## Requirement
Keep only the lines of the data below that contain "Оливера", and copy them.

## Available records
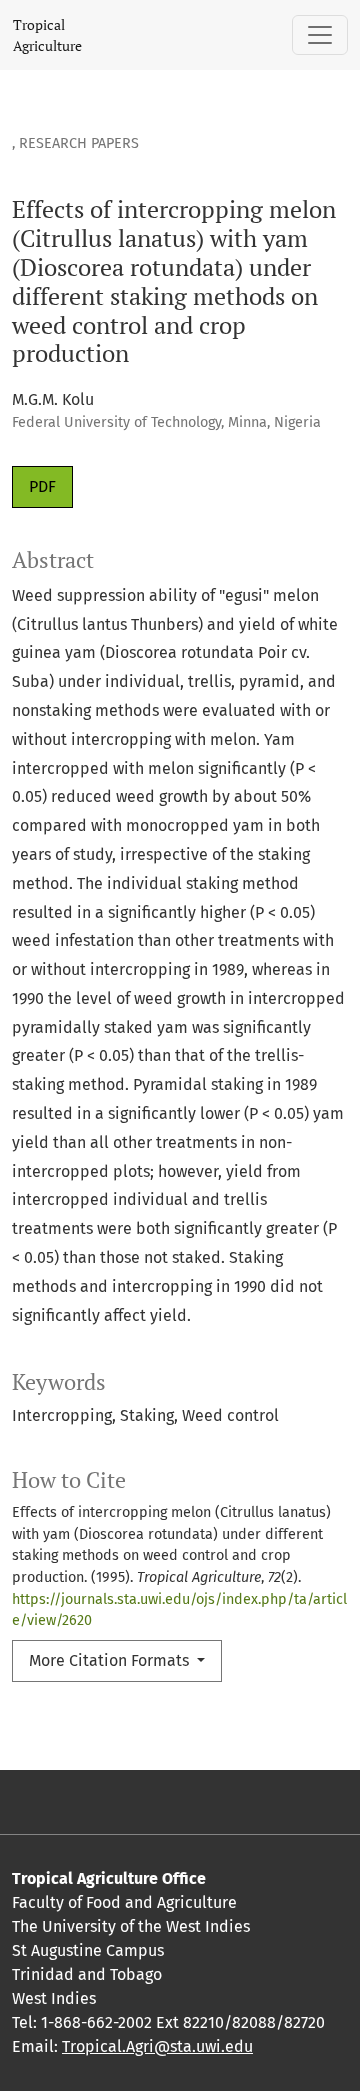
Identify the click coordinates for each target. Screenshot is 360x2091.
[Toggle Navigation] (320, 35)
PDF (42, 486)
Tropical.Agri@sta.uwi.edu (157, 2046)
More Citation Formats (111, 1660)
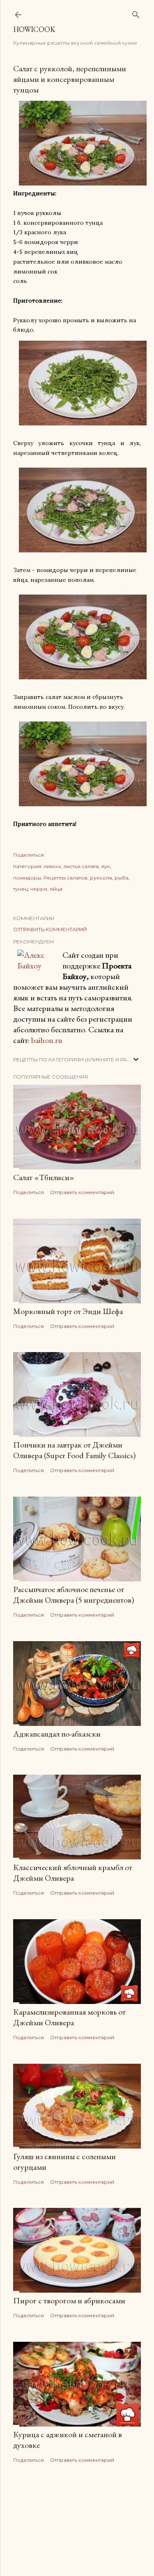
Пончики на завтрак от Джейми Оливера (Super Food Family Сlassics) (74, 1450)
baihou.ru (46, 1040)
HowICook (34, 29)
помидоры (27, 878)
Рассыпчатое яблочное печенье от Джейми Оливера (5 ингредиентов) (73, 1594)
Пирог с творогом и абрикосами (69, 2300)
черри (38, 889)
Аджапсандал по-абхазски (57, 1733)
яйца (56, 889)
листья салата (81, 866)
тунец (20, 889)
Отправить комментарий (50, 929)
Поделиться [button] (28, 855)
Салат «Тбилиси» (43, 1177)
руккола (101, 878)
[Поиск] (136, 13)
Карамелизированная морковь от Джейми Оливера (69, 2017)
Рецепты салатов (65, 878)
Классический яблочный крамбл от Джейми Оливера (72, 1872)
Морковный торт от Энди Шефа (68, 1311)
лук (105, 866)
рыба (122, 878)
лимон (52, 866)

...

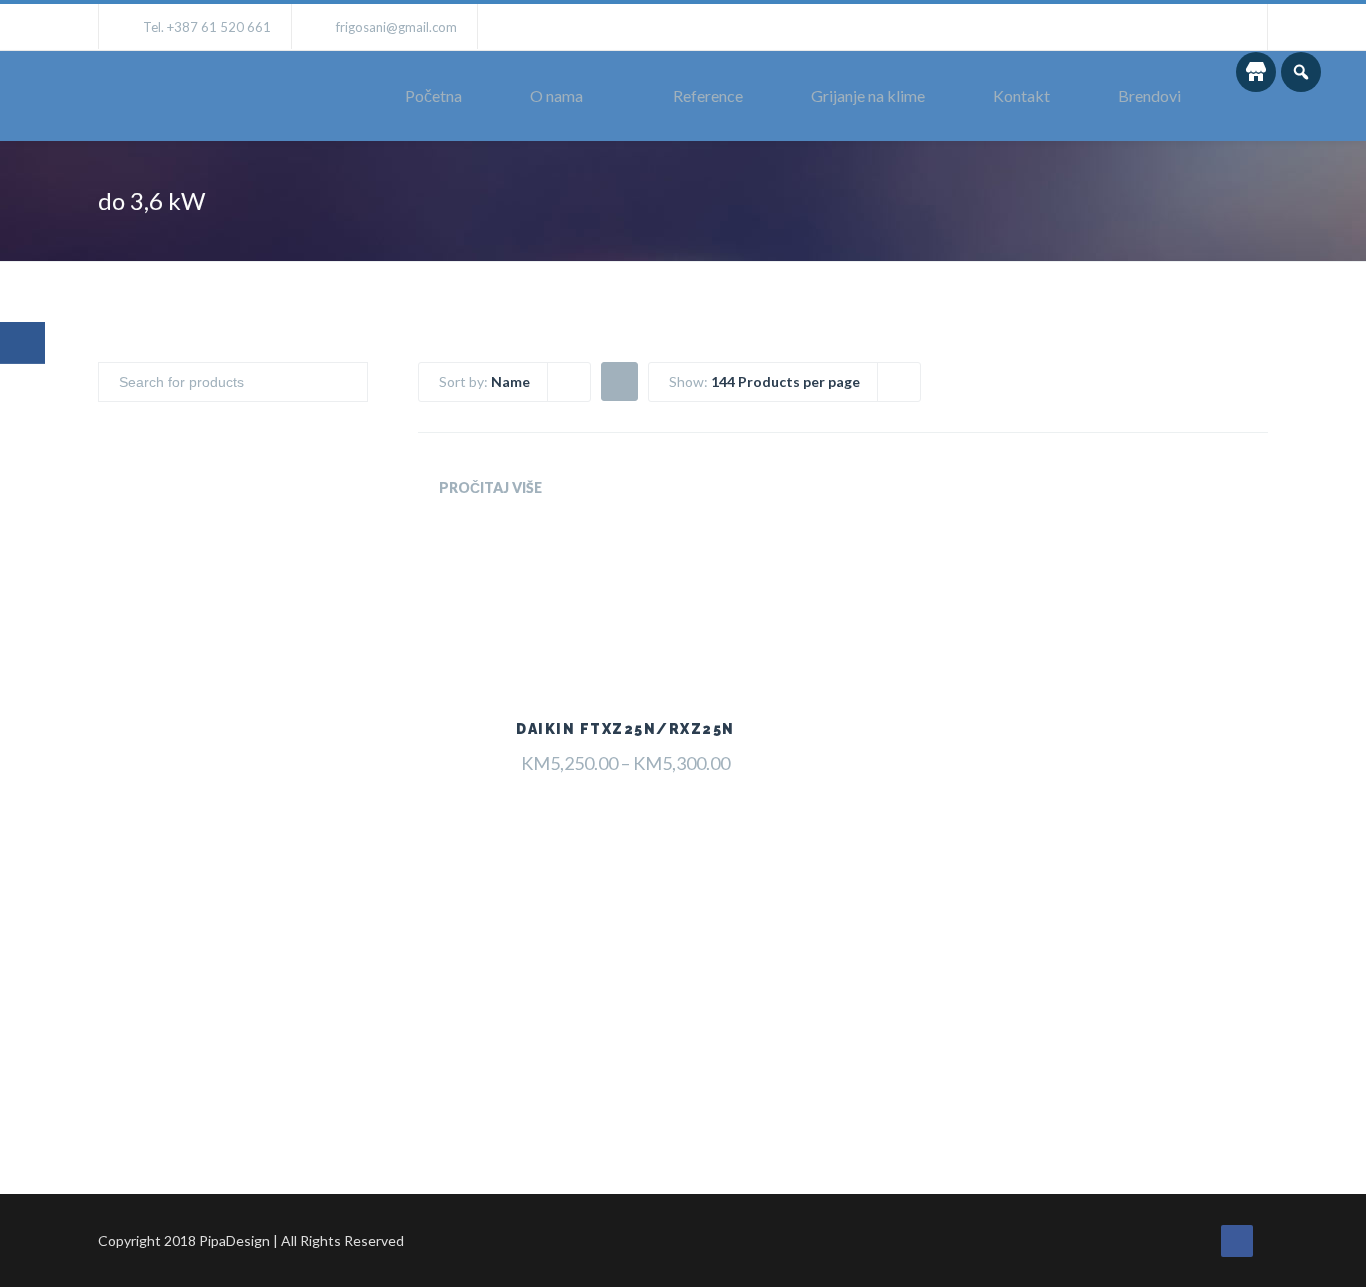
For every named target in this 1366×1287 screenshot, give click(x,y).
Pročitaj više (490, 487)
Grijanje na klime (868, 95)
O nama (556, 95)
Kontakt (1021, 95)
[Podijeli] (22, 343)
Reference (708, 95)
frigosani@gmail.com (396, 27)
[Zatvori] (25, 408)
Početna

## Final answer
Пончики на завтрак от Джейми Оливера (Super Food Family Сlassics) (74, 1450)
Рассыпчатое яблочное печенье от Джейми Оливера (5 ингредиентов) (73, 1594)
Карамелизированная морковь от Джейми Оливера (69, 2017)
Классический яблочный крамбл от Джейми Оливера (72, 1872)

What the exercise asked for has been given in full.